## CHALLENGE 1:
Return, without any changes, the lines of the records below from the line containing "How do I perform: Enable" through the line containing "Action: pyautogui.click(x=178, y=274)", with both of those lines included.

A Night with Lou Reed is a video by Lou Reed. It is drawn from the same tour as the album Live in Italy, which was released the following year.

The video is an intimate visual record of Reed's sold-out performance at The Bottom Line in New York City in 1983. For Reed, whose career began in Greenwich Village when he founded The Velvet Underground, this was a homecoming concert.

However, five numbers are missing: "Betrayed", "Sally Can't Dance", "Some Kinda Love/Sister Ray" and "Heroin". The video replaces them with "Don't Talk to Me about Work", "Women", "Turn Out the Light" and "New Age" from Legendary Hearts, The Blue Mask and The Velvet Underground's Loaded, respectively.

The 2000 DVD release is missing Reed's between-song repartie (for example his quoting of the "feeling lucky punk" speech from the Dirty Harry movies), while the version broadcast on British TV released in 1988, and the 1984 RCA/Columbia Pictures VHS release, did include these.

## CHALLENGE 2:
Retype the passage about the Lou Reed concert video above, starting at "The video is" and ending at "Underground's Loaded, respectively.", inclusive.

## RECORDS SHOWN:
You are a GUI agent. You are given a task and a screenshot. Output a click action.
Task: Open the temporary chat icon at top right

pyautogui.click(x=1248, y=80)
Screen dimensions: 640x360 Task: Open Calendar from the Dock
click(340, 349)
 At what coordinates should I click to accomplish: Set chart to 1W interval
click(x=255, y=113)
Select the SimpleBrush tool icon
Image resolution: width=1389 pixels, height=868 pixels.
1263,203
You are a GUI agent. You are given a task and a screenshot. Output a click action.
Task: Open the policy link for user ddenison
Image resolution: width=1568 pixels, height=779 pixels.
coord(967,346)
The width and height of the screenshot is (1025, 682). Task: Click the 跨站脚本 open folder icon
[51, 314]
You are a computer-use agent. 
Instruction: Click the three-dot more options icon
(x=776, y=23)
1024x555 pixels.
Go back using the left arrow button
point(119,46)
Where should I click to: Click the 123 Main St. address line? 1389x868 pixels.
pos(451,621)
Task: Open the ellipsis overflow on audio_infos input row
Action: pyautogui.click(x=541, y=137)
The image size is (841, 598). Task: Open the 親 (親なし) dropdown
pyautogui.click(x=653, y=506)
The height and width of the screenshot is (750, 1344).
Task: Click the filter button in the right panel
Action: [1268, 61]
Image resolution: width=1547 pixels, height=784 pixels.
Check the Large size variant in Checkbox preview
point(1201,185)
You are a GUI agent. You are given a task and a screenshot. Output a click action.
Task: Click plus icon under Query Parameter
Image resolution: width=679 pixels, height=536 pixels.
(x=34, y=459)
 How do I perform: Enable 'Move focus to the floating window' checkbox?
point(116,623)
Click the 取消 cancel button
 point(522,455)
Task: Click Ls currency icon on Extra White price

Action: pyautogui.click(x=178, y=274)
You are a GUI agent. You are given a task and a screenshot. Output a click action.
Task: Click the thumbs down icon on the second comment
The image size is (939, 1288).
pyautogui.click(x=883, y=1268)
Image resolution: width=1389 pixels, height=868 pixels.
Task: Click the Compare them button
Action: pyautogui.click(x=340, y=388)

## TASK ANSWER 1:
 How do I perform: Enable 'Move focus to the floating window' checkbox?
point(116,623)
Click the 取消 cancel button
 point(522,455)
Task: Click Ls currency icon on Extra White price

Action: pyautogui.click(x=178, y=274)

## TASK ANSWER 2:
The video is an intimate visual record of Reed's sold-out performance at The Bottom Line in New York City in 1983. For Reed, whose career began in Greenwich Village when he founded The Velvet Underground, this was a homecoming concert.

However, five numbers are missing: "Betrayed", "Sally Can't Dance", "Some Kinda Love/Sister Ray" and "Heroin". The video replaces them with "Don't Talk to Me about Work", "Women", "Turn Out the Light" and "New Age" from Legendary Hearts, The Blue Mask and The Velvet Underground's Loaded, respectively.